I’ve been running both the original ZimaBoard and the new ZimaBoard 2 side by side and wanted to share a clear, practical comparison based on real hardware output and day-to-day use.
Key differences at a glance
| ZimaBoard (Original) | ZimaBoard 2 |
|---|---|
| Intel Celeron N3450 (Apollo Lake) | Intel N150 (Alder Lake-N) |
| 4 cores / 4 threads | 4 cores / 4 threads |
| Low base clocks (~1.1 GHz) | Boosts up to ~3.6 GHz |
| 8 GB LPDDR4 @ 1600 MHz | 16 GB RAM @ 6400 MHz |
| No L3 cache | 6 MB L3 cache |
| Intel HD Graphics 500 | Intel Alder Lake-N iGPU |
| 2 × 1 GbE Realtek NICs | 2 × 2.5 GbE Intel I226-V NICs |
| Smaller usable eMMC | Larger usable eMMC |
| Limited virtualization headroom | Full VT-x, VM-friendly |
| Best for light NAS / basic Docker | Comfortable with heavier Docker & services |
Real-world takeaway
ZimaBoard 2 is not a minor refresh, it’s a clear generational upgrade.
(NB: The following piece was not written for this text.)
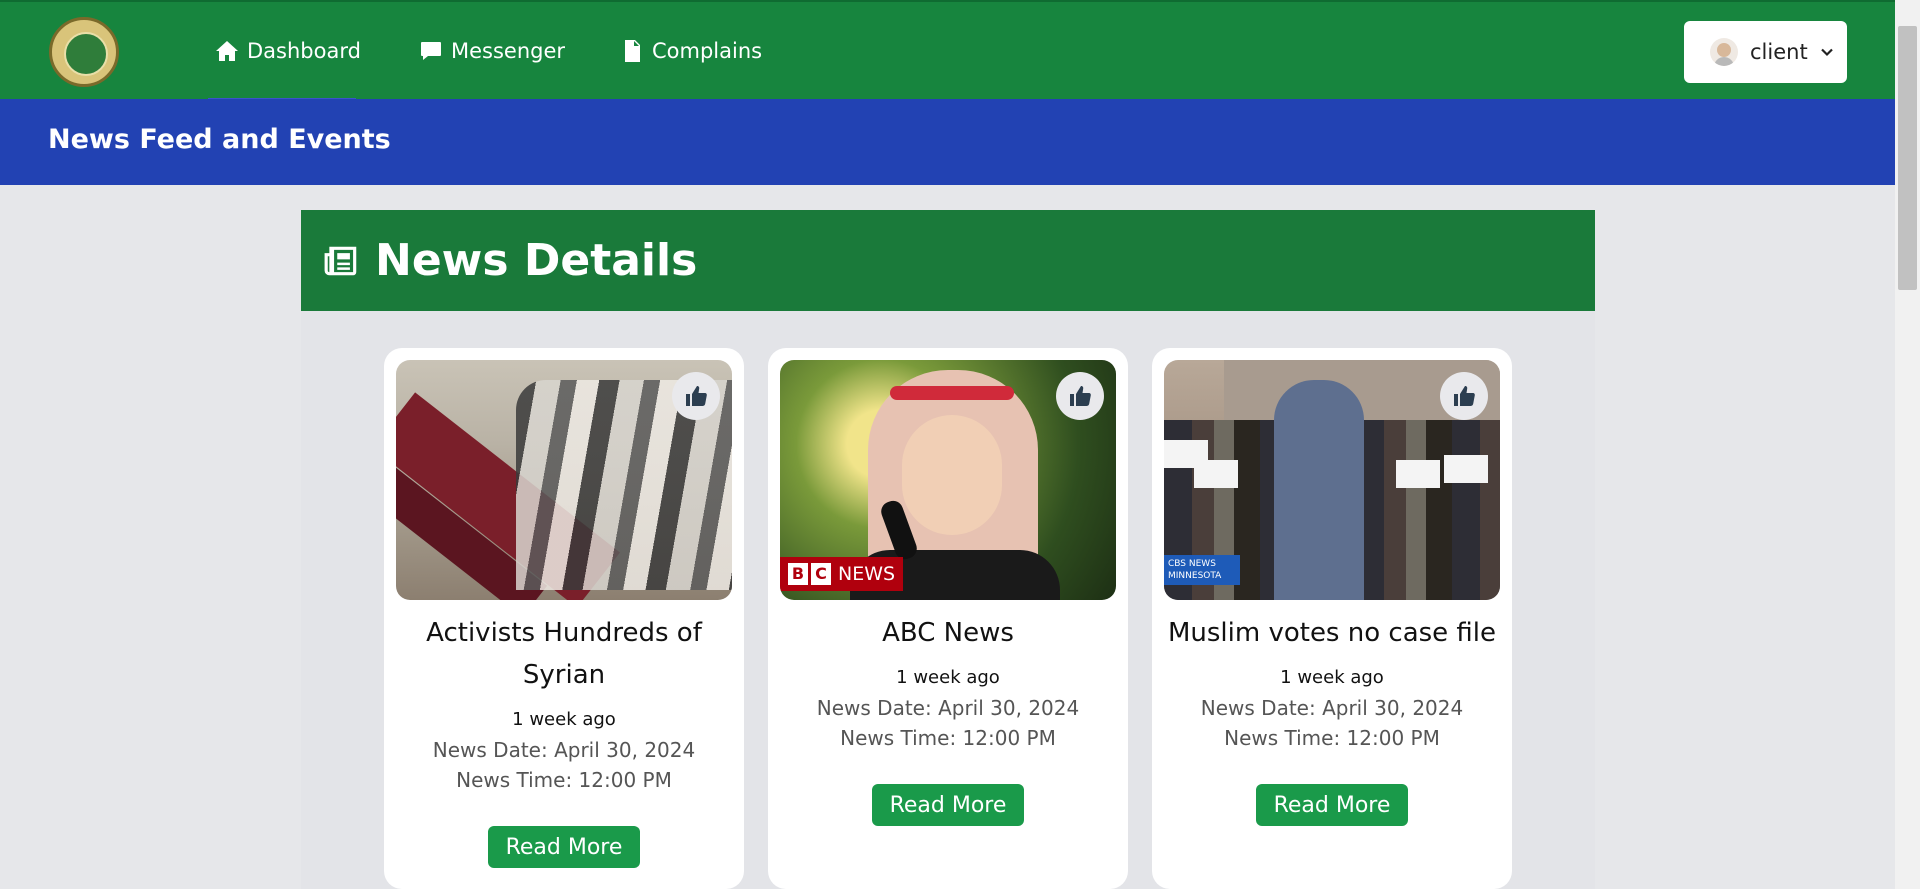 The image size is (1920, 889). Describe the element at coordinates (842, 574) in the screenshot. I see `bbc-news-logo: B C NEWS` at that location.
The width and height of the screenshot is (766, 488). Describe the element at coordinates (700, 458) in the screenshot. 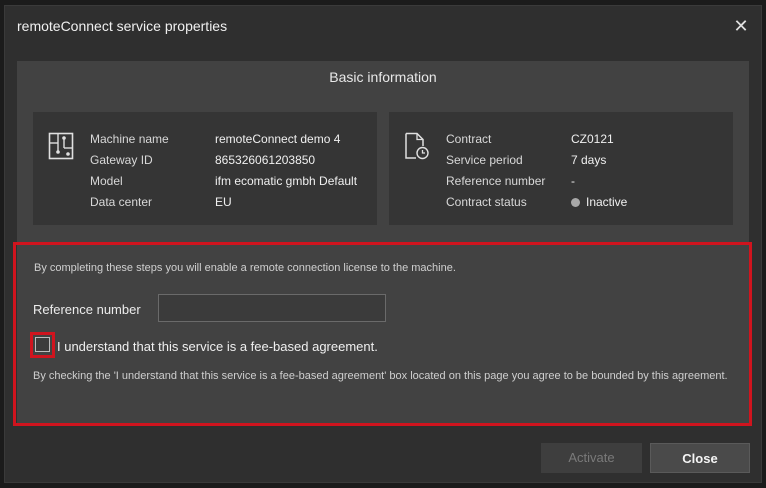

I see `close-button: Close` at that location.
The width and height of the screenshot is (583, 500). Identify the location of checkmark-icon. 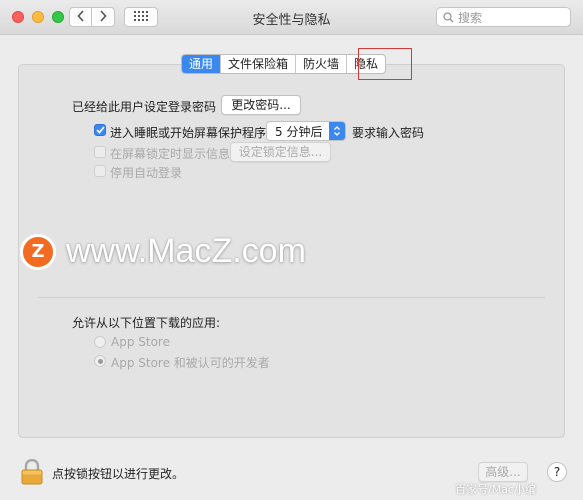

CPU efficiency, memory speed, and networking are all significantly improved, and it feels much more comfortable running multiple containers and network-heavy services.
The original ZimaBoard is still fine for simple NAS duties, but ZimaBoard 2 feels like a compact modern server, not just a hobby board.